IX. Doctor's Advice: When Should the Male Partner Initiate Andrology Evaluation
From a reproductive doctor's perspective, it is recommended that the male partner complete an andrology evaluation as early as possible (1-3 months in advance) before planning IVF in the following situations:
- Previous abnormal semen analysis (oligospermia, asthenospermia, teratospermia, azoospermia)
- History of testicular trauma, torsion, or undescended testicle surgery
- History of varicocele or epididymitis
- History of radiotherapy, chemotherapy, or immunosuppressant use
- Family history of genetic diseases or previous miscarriage history (requires investigation of male genetic factors)
- Age > 45 years (sperm DNA fragmentation index increases with age)
Even if the male partner has previously fathered a child or the female partner has been pregnant before, it is still recommended to complete a basic semen analysis before starting an IVF cycle, as sperm quality can change over time, and the requirements for sperm in IVF technology differ from natural conception.
X. Risk Reminders and Precautions
Finally, emphasize several risks and precautions related to andrology diagnosis and treatment:
- Surgical Sperm Retrieval Carries Wound Risks — Testicular/epididymal aspiration or Micro-TESE may result in hematoma, infection, or pain, with an incidence rate of about 1-5%. Choose an experienced doctor for the procedure.

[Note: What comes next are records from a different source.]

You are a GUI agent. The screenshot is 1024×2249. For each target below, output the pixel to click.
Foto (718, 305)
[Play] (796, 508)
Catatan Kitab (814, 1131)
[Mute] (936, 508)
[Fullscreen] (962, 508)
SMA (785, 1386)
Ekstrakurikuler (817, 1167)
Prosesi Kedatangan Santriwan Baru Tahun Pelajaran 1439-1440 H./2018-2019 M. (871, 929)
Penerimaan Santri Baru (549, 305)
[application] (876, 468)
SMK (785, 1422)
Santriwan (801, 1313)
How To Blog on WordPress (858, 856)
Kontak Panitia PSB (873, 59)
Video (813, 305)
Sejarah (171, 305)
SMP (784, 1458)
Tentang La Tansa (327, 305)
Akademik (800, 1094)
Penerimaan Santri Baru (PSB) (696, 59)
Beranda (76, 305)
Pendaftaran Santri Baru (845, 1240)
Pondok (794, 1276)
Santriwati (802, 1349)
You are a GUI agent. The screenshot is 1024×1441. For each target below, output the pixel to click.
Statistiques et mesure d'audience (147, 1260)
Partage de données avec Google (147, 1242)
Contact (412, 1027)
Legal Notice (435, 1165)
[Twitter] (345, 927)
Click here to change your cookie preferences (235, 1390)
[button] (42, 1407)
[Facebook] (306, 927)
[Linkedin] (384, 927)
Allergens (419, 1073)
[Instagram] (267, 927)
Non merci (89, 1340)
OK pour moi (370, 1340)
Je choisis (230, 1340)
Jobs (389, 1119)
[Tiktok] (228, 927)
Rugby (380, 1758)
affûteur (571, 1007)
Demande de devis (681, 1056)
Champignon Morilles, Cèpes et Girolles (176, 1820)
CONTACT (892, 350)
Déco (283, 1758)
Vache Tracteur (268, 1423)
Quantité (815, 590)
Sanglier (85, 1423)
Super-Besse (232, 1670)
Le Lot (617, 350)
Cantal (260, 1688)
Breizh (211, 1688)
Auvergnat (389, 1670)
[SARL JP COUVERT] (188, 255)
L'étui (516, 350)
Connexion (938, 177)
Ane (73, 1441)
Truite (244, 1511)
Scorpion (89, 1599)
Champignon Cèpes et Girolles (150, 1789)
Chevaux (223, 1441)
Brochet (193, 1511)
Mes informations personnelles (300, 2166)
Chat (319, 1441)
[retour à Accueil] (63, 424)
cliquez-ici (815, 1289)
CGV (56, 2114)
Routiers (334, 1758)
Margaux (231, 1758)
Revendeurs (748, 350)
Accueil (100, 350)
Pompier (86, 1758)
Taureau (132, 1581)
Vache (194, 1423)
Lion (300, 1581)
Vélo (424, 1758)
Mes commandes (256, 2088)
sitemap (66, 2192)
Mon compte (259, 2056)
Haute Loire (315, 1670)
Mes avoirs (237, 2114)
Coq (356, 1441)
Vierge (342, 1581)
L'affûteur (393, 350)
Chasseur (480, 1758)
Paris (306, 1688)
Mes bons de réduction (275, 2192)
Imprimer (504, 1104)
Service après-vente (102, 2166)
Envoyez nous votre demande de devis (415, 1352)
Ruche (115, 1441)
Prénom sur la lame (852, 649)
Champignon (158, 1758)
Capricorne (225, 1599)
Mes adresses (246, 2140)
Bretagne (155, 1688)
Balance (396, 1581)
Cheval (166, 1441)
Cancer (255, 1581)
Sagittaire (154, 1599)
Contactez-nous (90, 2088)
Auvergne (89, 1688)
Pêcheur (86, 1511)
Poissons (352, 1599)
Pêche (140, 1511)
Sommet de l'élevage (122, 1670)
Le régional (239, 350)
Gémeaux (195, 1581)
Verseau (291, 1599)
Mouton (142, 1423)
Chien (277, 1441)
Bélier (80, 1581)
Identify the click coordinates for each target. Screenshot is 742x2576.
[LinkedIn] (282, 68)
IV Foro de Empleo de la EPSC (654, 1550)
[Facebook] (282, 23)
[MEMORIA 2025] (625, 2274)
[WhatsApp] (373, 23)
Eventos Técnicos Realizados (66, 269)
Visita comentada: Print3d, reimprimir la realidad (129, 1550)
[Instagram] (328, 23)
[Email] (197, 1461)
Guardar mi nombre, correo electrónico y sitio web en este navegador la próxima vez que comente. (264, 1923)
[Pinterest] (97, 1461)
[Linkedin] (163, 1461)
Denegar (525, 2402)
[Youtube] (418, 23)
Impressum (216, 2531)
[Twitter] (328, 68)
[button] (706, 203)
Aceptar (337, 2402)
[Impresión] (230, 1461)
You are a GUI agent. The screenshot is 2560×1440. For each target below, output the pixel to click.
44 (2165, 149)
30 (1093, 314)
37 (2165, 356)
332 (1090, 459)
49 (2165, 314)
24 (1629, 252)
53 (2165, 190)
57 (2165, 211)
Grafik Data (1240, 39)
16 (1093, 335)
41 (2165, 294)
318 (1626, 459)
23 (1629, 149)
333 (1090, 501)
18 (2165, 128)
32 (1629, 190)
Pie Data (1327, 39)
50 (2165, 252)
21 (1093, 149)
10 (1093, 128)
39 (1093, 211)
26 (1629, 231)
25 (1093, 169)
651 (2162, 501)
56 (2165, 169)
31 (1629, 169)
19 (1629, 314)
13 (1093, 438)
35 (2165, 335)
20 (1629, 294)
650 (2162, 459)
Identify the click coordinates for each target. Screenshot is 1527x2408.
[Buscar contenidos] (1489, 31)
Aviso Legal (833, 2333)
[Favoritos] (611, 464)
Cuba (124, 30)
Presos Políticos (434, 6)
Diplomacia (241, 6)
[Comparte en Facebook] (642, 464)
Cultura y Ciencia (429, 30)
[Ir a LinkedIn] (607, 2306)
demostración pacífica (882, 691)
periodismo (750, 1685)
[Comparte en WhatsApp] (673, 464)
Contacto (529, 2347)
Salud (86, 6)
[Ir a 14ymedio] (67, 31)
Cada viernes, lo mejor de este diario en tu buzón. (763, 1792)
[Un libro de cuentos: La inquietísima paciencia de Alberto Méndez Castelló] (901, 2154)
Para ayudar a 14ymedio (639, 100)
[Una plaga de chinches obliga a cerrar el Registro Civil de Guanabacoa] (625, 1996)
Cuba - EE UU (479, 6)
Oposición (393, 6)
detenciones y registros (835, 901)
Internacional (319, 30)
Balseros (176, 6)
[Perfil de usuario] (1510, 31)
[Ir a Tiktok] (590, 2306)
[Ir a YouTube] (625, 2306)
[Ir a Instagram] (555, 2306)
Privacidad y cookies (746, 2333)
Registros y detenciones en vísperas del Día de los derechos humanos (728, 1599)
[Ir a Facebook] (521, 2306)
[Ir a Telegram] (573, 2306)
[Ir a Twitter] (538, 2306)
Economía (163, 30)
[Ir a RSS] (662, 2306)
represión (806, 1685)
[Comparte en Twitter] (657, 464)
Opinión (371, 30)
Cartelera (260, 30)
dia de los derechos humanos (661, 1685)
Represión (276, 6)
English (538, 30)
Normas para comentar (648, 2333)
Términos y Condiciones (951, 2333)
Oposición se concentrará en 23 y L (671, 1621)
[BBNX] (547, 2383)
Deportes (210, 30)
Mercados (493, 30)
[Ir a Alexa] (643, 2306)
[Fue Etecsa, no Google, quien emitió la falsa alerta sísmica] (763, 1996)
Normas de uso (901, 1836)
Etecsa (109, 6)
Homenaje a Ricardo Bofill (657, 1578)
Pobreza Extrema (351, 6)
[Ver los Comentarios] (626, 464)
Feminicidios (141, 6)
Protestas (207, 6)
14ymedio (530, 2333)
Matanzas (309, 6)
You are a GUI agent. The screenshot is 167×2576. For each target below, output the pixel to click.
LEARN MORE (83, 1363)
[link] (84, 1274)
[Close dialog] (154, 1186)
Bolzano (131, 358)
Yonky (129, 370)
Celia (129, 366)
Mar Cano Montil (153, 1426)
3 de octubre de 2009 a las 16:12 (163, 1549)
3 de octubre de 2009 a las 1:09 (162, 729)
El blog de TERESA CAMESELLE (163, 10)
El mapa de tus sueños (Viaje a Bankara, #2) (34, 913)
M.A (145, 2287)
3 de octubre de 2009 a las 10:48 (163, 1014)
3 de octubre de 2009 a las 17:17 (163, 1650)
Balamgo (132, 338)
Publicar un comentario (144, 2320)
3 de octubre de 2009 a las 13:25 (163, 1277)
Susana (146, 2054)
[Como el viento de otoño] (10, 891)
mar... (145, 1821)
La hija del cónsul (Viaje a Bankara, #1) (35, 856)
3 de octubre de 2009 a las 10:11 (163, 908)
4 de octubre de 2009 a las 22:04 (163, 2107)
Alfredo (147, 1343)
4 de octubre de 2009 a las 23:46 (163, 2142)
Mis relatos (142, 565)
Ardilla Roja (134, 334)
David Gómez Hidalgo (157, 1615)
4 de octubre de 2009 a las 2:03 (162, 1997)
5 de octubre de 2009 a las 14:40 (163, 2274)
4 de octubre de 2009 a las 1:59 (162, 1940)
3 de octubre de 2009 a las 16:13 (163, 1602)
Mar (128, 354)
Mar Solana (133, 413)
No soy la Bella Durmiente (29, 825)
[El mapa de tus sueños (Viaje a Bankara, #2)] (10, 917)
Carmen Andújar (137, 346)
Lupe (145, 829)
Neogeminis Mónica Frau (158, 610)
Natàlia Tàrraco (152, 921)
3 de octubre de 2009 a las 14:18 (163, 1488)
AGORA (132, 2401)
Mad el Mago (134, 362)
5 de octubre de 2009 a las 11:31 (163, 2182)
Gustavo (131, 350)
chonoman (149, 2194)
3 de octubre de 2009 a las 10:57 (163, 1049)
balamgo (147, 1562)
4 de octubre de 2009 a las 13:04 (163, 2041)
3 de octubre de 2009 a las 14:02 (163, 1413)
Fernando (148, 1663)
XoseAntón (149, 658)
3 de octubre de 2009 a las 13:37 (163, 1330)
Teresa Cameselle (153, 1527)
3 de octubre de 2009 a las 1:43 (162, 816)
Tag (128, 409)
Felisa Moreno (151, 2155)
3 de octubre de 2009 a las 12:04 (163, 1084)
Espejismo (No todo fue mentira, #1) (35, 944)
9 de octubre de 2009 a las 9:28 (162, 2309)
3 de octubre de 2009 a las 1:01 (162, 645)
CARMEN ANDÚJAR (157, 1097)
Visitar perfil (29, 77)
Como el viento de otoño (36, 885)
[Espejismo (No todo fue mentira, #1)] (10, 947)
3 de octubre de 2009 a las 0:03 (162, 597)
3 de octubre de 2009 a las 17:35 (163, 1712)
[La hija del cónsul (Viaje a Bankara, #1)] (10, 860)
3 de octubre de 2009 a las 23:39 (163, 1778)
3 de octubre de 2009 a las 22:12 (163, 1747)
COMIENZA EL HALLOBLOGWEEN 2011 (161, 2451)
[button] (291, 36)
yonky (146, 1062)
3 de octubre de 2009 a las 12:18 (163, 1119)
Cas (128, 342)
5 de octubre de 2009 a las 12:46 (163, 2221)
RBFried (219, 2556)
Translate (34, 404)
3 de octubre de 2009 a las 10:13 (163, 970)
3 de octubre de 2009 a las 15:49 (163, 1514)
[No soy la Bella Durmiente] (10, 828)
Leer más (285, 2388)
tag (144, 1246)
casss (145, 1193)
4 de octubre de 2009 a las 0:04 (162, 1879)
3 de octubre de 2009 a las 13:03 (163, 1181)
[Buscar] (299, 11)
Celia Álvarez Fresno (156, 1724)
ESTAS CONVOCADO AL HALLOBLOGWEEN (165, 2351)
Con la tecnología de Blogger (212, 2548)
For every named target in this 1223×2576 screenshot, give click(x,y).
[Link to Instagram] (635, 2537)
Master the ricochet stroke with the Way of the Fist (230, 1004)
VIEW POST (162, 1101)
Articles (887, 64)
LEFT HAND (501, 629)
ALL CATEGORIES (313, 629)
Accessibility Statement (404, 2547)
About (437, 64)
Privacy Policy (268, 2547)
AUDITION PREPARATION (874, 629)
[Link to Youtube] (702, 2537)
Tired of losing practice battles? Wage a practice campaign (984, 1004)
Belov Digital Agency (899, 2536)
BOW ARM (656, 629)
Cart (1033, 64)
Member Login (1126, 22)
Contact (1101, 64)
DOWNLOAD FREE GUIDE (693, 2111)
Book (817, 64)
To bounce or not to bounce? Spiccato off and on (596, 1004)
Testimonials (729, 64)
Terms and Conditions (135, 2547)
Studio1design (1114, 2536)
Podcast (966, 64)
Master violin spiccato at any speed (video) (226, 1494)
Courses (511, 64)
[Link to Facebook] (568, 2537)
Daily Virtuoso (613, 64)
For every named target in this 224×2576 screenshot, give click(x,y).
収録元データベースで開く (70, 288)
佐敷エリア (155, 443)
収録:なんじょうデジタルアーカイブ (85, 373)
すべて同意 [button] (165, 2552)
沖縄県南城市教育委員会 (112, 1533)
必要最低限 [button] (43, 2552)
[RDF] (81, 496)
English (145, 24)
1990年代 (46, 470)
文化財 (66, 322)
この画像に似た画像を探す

- Genetic Risks — Some male infertility is caused by genetic factors. If sperm are obtained through surgery and successfully fertilize an egg, the offspring may inherit the same genetic defect. It is recommended to complete genetic counseling before surgery and assess the need for PGT.
- Sperm Cryopreservation Loss — The freeze-thaw process leads to approximately 30-50% loss of sperm motility. For patients with extremely low sperm count or very poor quality, assess whether freezing is suitable or opt for using fresh sperm on the day of collection.
- Referral Coordination Between Different Hospitals — If the chosen reproductive center and the andrology specialist are not in the same institution, confirm whether medical records and test reports are mutually recognized and whether the referral process is smooth to avoid treatment delays due to poor communication.
Suggestions for Next Steps: If you are considering IVF in Hong Kong, it is recommended that the male partner first complete a basic semen analysis and reproductive hormone test. Based on the results, decide whether further specialized andrology consultation is needed. Most reproductive centers in Hong Kong can arrange semen testing on the day of the initial consultation or the following day. Genetic tests like chromosome analysis can be done simultaneously to shorten the overall evaluation time.